Stockholder Proposals
1 proposal submitted by shareholders
Proposal 4
Shareholder Proposal Entitled 'Avoid Brand Damage Due to Corporate Political Spending'
The proposal is submitted by John Chevedden, a well-known individual governance activist with a long track record of filing disclosure-focused proposals that address genuine shareholder concerns — this type of filer is taken seriously under our policy. The ask is purely a disclosure request: publish an annual report on the company's policies and spending related to electoral activities, which is a low bar to support since it does not restrict any business activity and simply asks for transparency that other peer companies (including Ulta Beauty, cited in the peer group) already provide. The company's opposition argues that political spending is minimal and already subject to public disclosure requirements, but it scored only 4 out of 100 on the 2025 CPA-Zicklin Index of Corporate Political Disclosure — one of the most widely cited benchmarks for this kind of transparency — which directly contradicts the claim that adequate disclosure already exists, and the board's response does not dispute this score or commit to any concrete improvement.
Overall Assessment
O'Reilly Automotive's 2026 annual meeting ballot is largely straightforward, with FOR votes on all nine director nominees and the Say on Pay proposal supported by strong stock performance and a well-structured, heavily variable executive pay program.
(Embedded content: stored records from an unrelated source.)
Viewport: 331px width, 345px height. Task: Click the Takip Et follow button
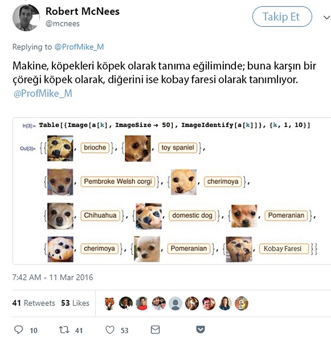pos(281,16)

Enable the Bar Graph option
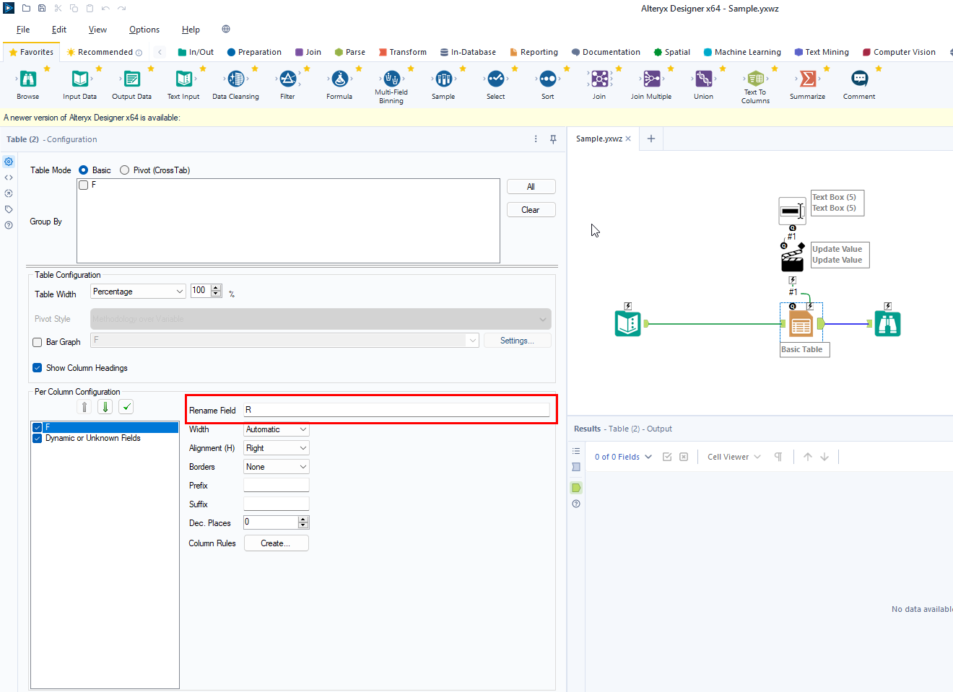point(37,342)
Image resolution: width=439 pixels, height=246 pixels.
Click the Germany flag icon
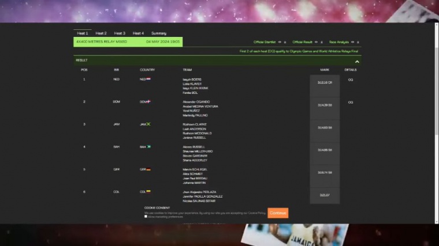point(148,169)
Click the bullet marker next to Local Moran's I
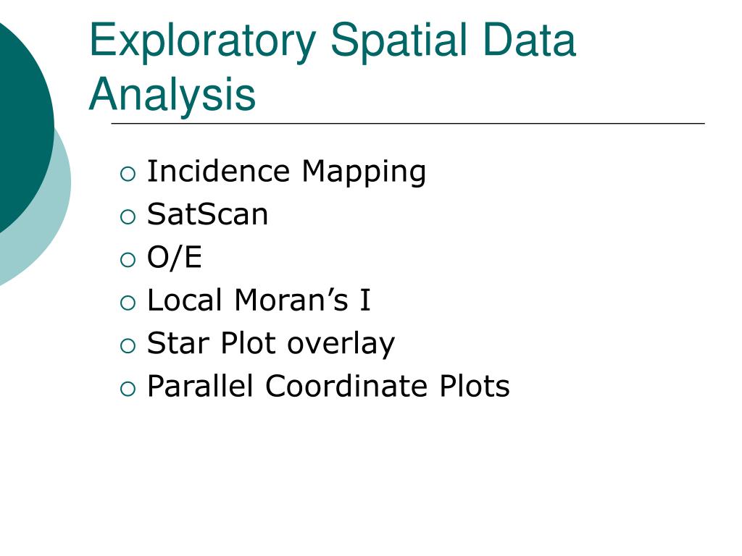The image size is (742, 556). click(128, 303)
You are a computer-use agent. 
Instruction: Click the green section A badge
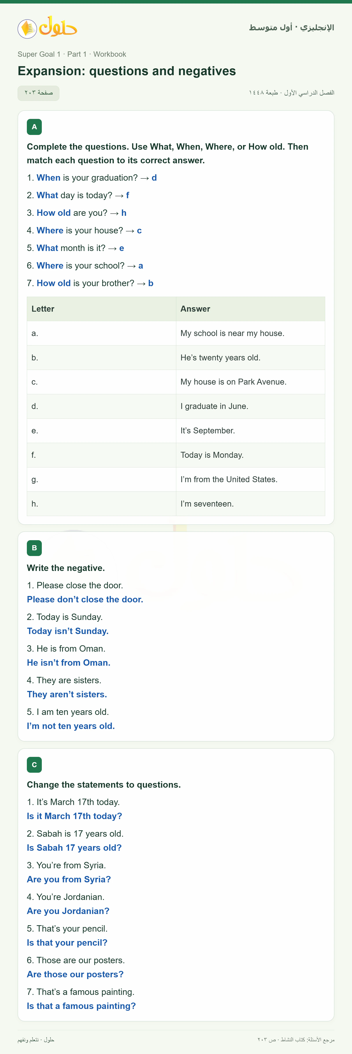pyautogui.click(x=34, y=127)
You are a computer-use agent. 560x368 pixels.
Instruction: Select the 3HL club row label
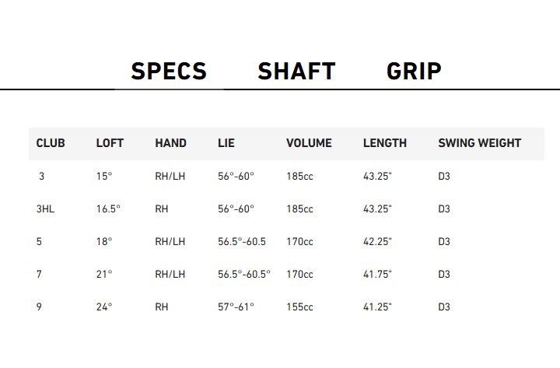45,209
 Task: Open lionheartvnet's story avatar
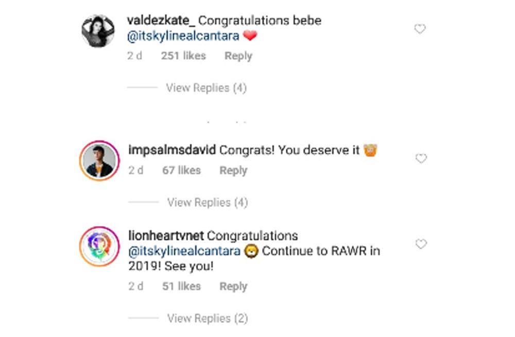[100, 247]
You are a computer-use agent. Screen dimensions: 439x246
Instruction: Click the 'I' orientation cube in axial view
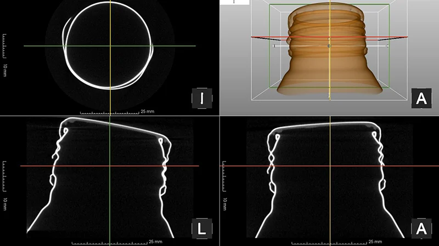(202, 99)
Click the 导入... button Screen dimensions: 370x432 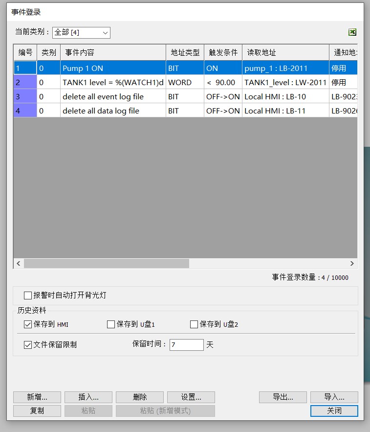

The two departures from board recommendations are an AGAINST on auditor ratification due to Ernst & Young's 34-year tenure far exceeding the policy's 25-year independence threshold, and a FOR on the political spending disclosure shareholder proposal submitted by governance activist John Chevedden, where the company's 4-out-of-100 score on the CPA-Zicklin transparency index undermines its claim that existing public disclosures are adequate.